Leviatán se alimenta de la España territorial. Mientras el griterío aumenta, la amnistía ha acabado mostrando el nuevo deje pactista de Puigdemont, experto en “felonías” al lado de Sánchez, como escribe Juan Luis Cebrián. Puigdemont está fuera de juego, pero los cuarteles generales de los dos grandes partidos, PSOE y PP, saben, en el fondo, que la euroorden de Llarena sería el último gesto del declive de la política. El Òmnium de Xavier Antich pide el perdón para casi 2.000 imputados del procés, pero no para Laura Borràs. La tirria que se tienen entre ellos los indepes es de traca y pañuelo, como se vio el pasado lunes patriótico.
Los indultos demostraron cómo se articula una medida de gracia con respeto por las sentencias del Tribunal Supremo. Pero la amnistía abre la caja de los truenos. Aunque encaje en la Constitución, no habrá una ley de amnistía, por mucho que el TC no pueda suspenderla cautelarmente, una vez legitimada en el Congreso.
En el entorno del PSOE, Felipe González, al frente de la vieja guardia, ataca a Sánchez para no perder la costumbre desde aquel golpe palaciego en el comité federal. Después de vender su villa en Tánger a los saudíes y de colocar a Sánchez en el punto de mira, Felipe se mece en sus cosas: pide pactos de centralidad germánica, PP-PSOE. Quiere mandar sin estar; no utiliza el asíndeton de Mariano José de Larra, pero juega al papel de Braulio, aquel castellano viejo, un fragmento de la conocida recopilación de El pobrecito hablador; todo lo que no es suyo, se le hace imposible, como a Puigdemont, otro Braulio por su inconsciente versión de la gracia que trata de colocar la responsabilidad de lo sucedido en 2017 sobre los hombros del Estado. De aurora boreal.

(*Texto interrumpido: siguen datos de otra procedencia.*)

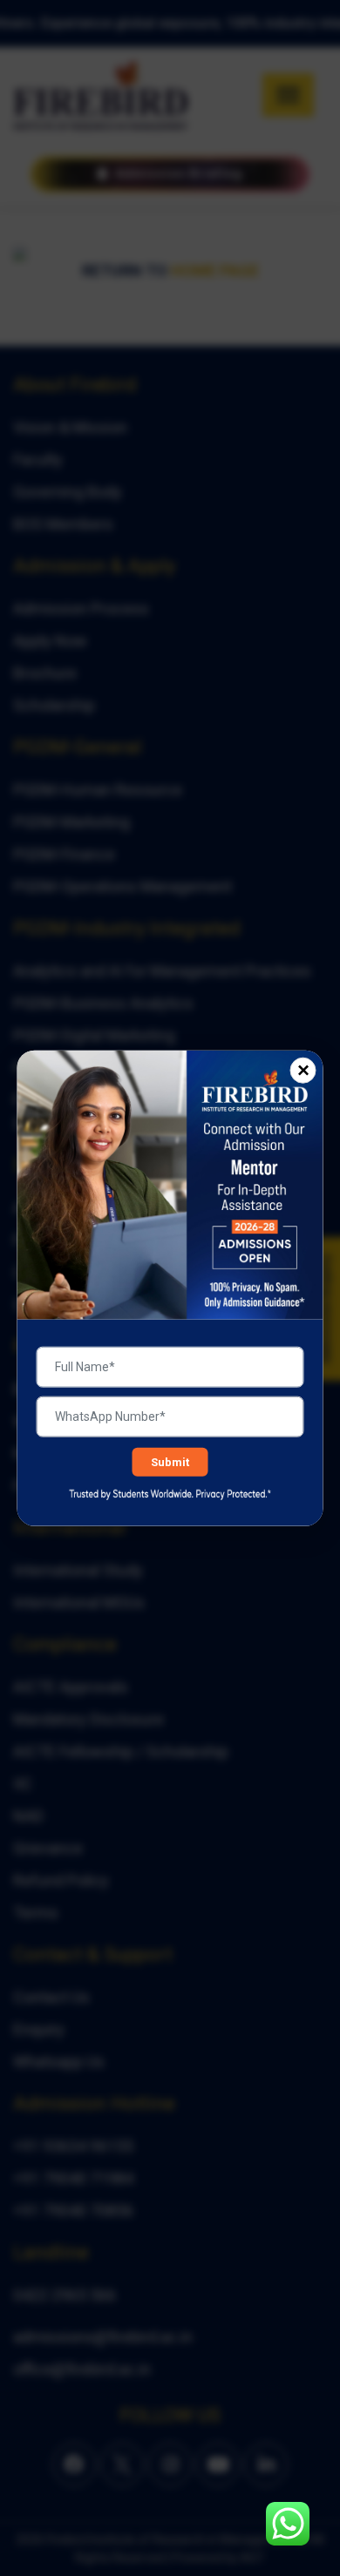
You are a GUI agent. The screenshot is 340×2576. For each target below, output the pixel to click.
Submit (170, 1462)
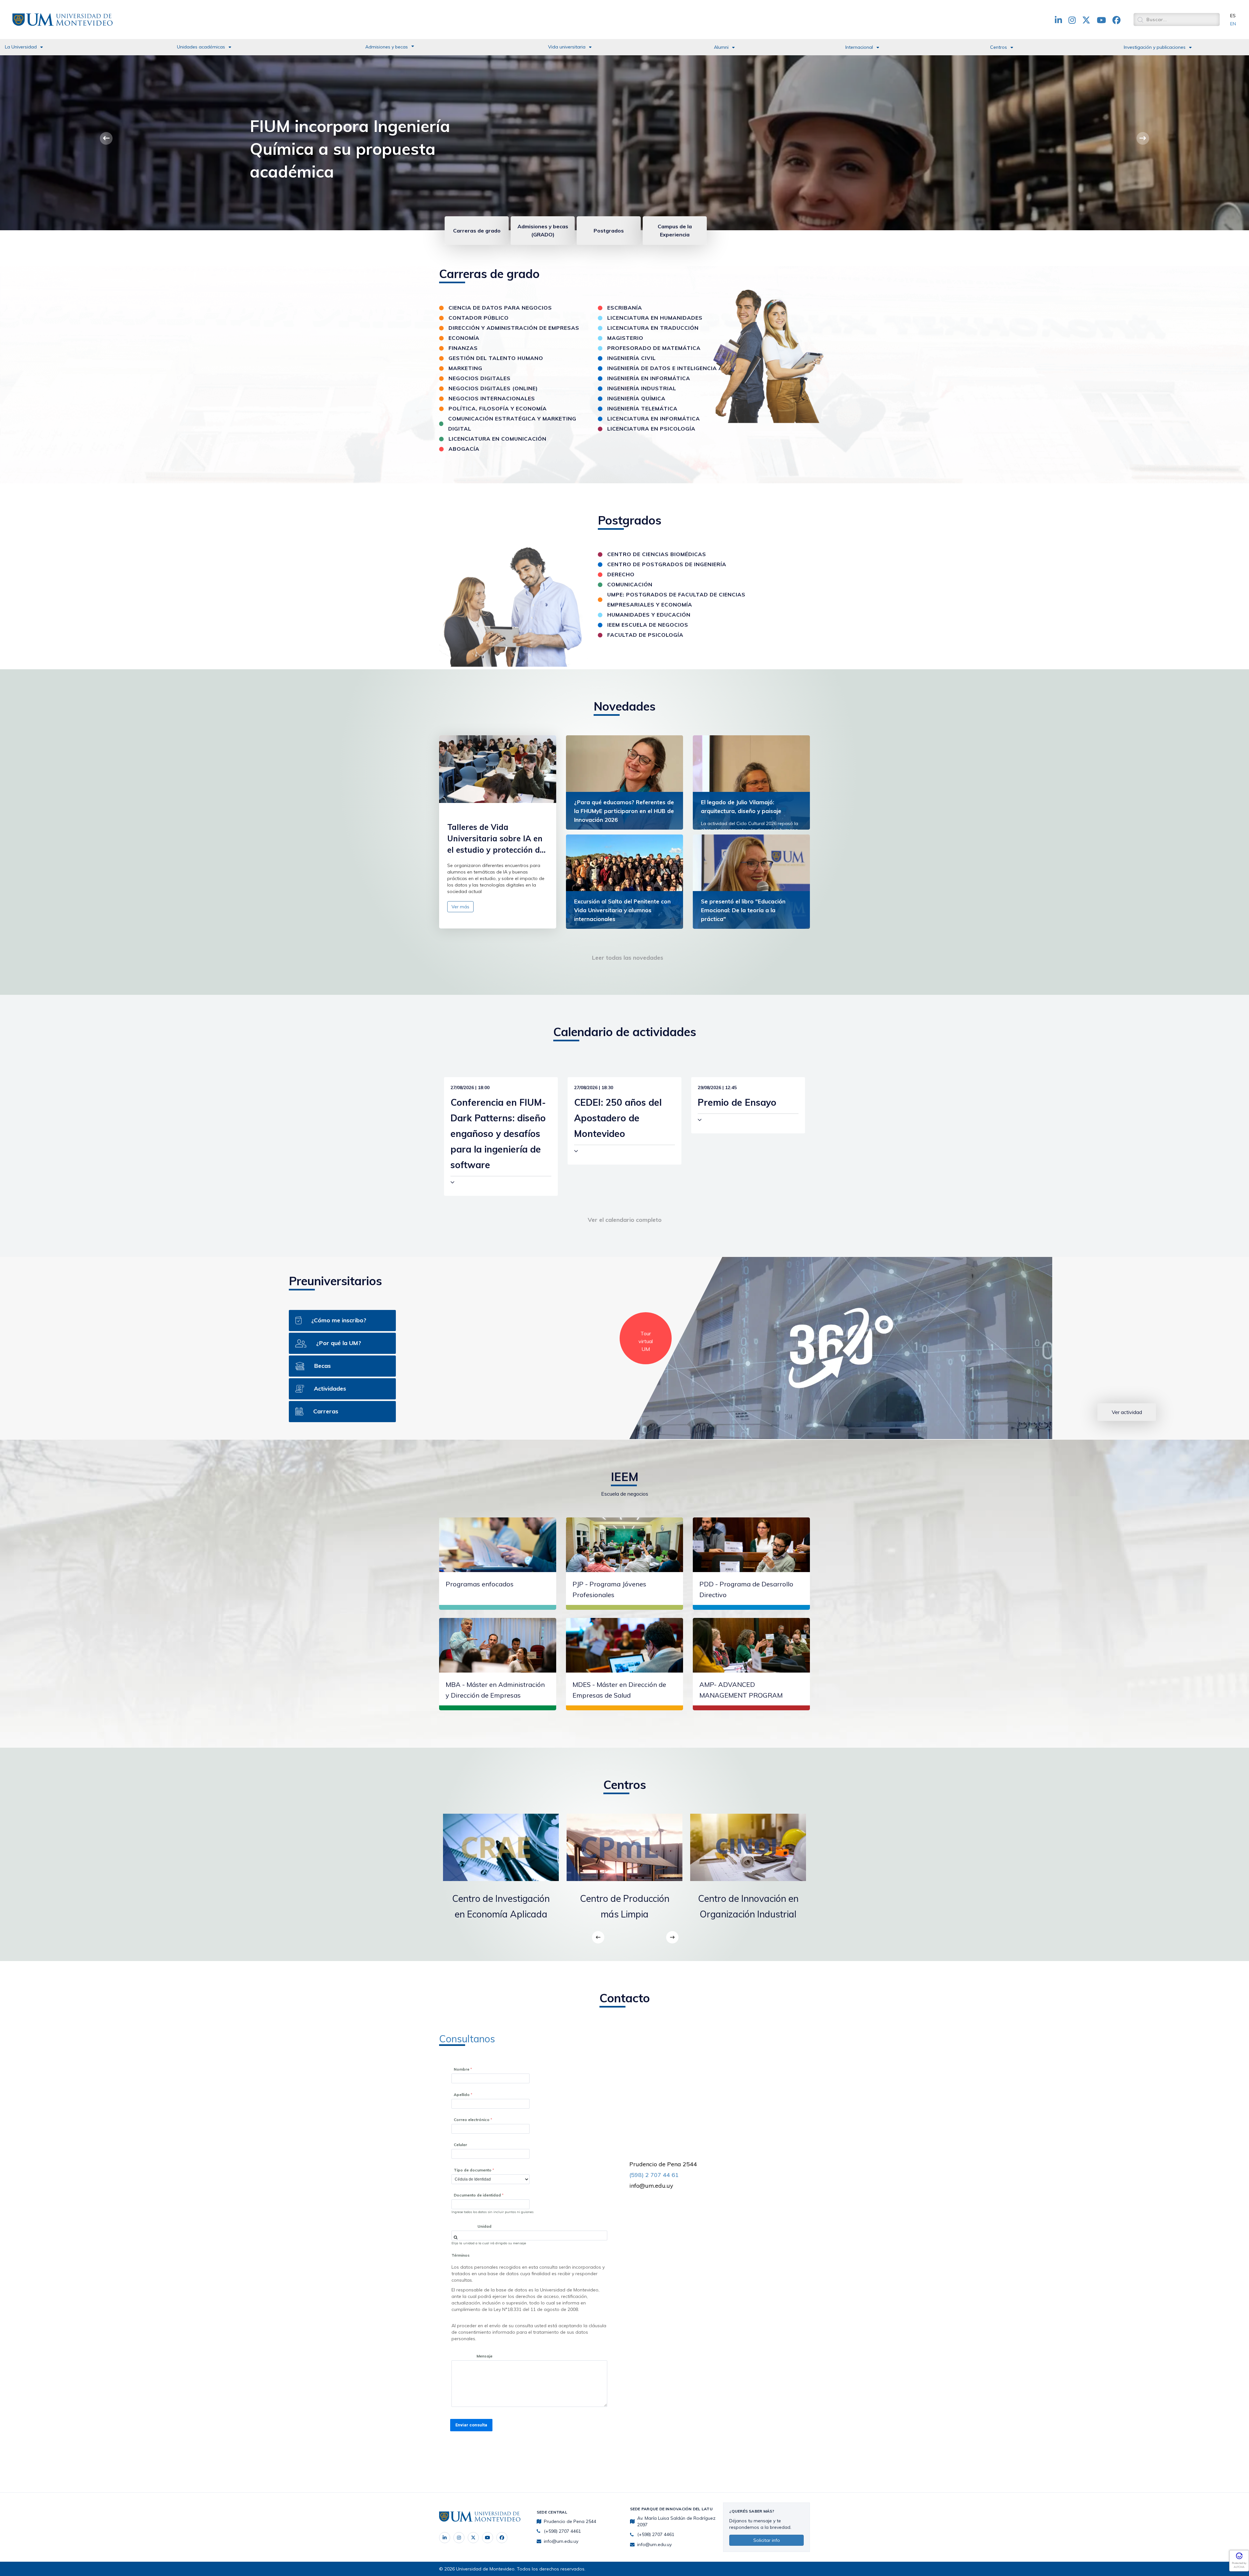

Sánchez les manda a los partidos indepes emisarios que se metan en rincones excusados para escuchar “caprichos ajenos”. El presidente en funciones tiene también su toque de Braulio; es duro de pelar, patriota de meseta tibetana y dotado de un rictus de severidad, incluso debajo de su sonrisa. Quiere saberlo todo, antes de aceptar hoy lo que negó ayer. No es paradójico, sino reactivo; no se somete al énfasis ni a la retórica aumentativa. En el momento del 155 de Rajoy se sumó al carro dejándose llevar por la judicialización de la misma política que ahora quiere desjudicializar. Presume de que, con él, ha descendido la crispación en Cataluña, olvidando su apoyo constitucional al PP; su relato camufla su ideología. Está dispuesto a pactar con el frente secesionista catalán que, el 23J, perdió 800.000 votos y, por algún lado del escenario, saldrá esta debacle electoral de Junts y ERC. Los indepes tienen la llave de paso, pero han perdido la batalla de la opinión.
Sánchez es consecuente a corto plazo e inconsciente a medio y largo; no se desabrocha deprisa ni le hace falta anudarse el cinturón debajo del gaznate. Pero tampoco es un piernas ni un covachuelista sin modales, ni un simple autor apócrifo de manuales de resistencia. Quienes ahora le reprenden, desde el PP o desde el PSOE, ascendieron jugando con las mismas canicas que él; se mueven hoy en el reino del chascarrillo, colonizando los argumentarios de la comunicación. Larra convirtió una sátira de Boileau en su castellano viejo y partió de un sardónico Horacio en La Nochebuena de 1836, un retraso de agenda que ahora puede estar a punto de repetirse, en una más que posible convocatoria electoral.
Cuando la lucha de clases se queda atrás, renace el cultivo de la desigualdad. En este hueso está pinchando Yolanda Díaz. Por su parte, en el bloque conservador, Vox hace agua, como le ocurrió al plan Weber-Meloni en la UE. Nadie renuncia a la geografía digital de las nuevas fronteras, allí donde crece el Ciberleviatán de José María Lassalle, el nuevo Larra.